Automating K3s Orchestration via Terraform and Proxmox

The deployment of a Kubernetes cluster has historically been viewed as a complex undertaking, often requiring an advanced understanding of clusterology to successfully manage node joins, authentication, and component networking. This complexity frequently led to scenarios where reproducing a working environment was nearly impossible, making the deployment of useful services a precarious task. The introduction of k3s has fundamentally shifted this paradigm. By packaging the standard Kubernetes components into a single binary and refactoring authentication mechanisms, k3s enables the operation of a full Kubernetes-compliant cluster without the prerequisite of a PhD in cluster management. When k3s is integrated with Infrastructure as Code (IaC) tools such as Terraform and configuration management tools like Ansible, the process of spinning up an entire cluster is transformed from a manual, error-prone series of steps in a web interface into a single-command execution. This architectural approach allows for the complete automation of the underlying virtual infrastructure on Proxmox, ensuring that the environment is not only reproducible but also resilient to the failures commonly associated with hardware-constrained deployments.

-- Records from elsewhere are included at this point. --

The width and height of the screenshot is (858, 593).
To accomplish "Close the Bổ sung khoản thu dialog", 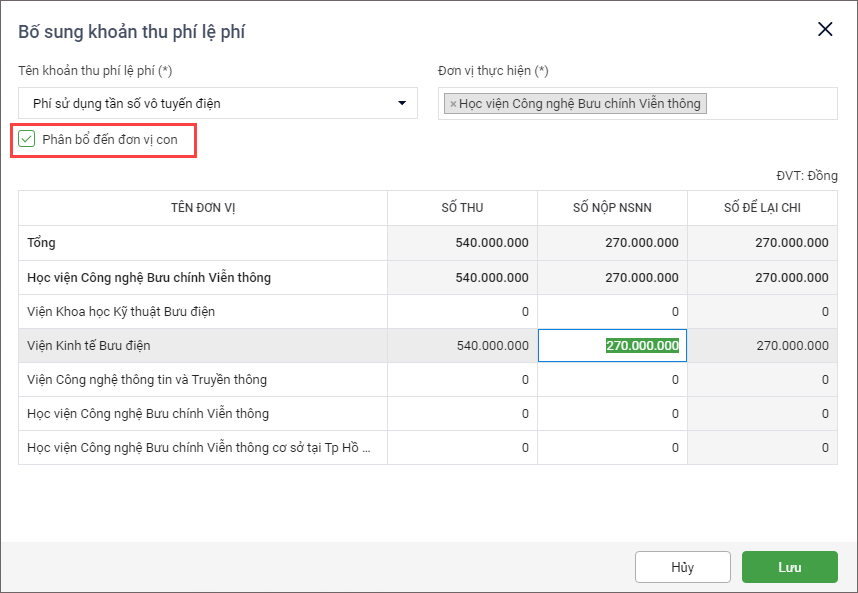I will 825,29.
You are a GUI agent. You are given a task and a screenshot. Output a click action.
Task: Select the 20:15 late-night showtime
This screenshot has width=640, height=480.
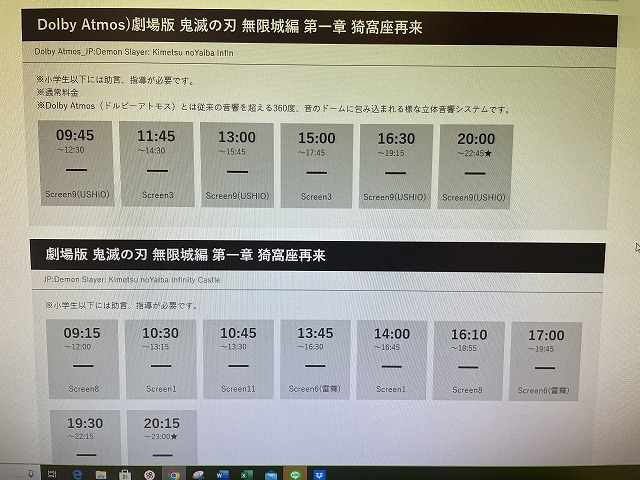pyautogui.click(x=162, y=438)
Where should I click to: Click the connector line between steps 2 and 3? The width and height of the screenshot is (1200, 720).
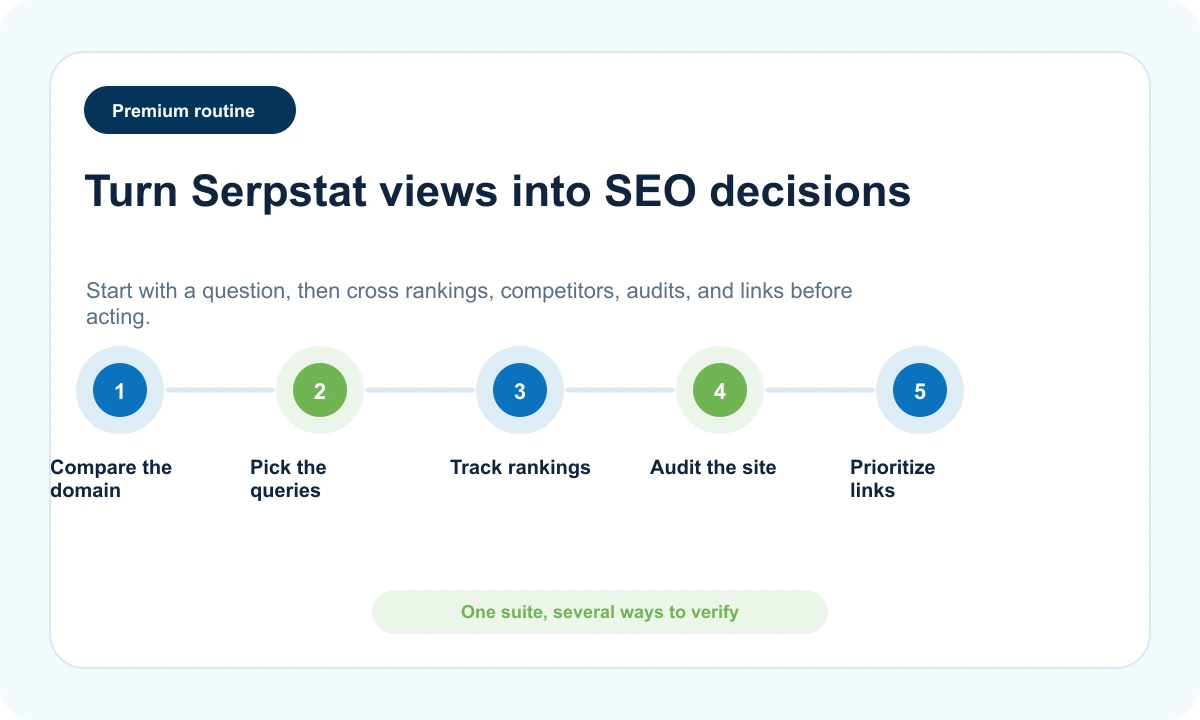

The Infrastructure Foundation

Before the automation pipeline can be executed, several critical prerequisites must be established. These tools form the bedrock of the deployment process, ensuring that the control machine can communicate with the Proxmox API and configure the resulting virtual machines.

The primary tool for infrastructure provisioning is Terraform. To get started, Terraform must be downloaded from its official downloads page and placed within the system's $PATH to ensure it can be invoked from any terminal directory. Beyond the core binary, the Proxmox Terraform provider is required to allow Terraform to communicate with the Proxmox API. This provider is installed using the go install command as specified in the provider's README, and the resulting binaries must be placed in the ~/.terraform.d/plugins/ directory.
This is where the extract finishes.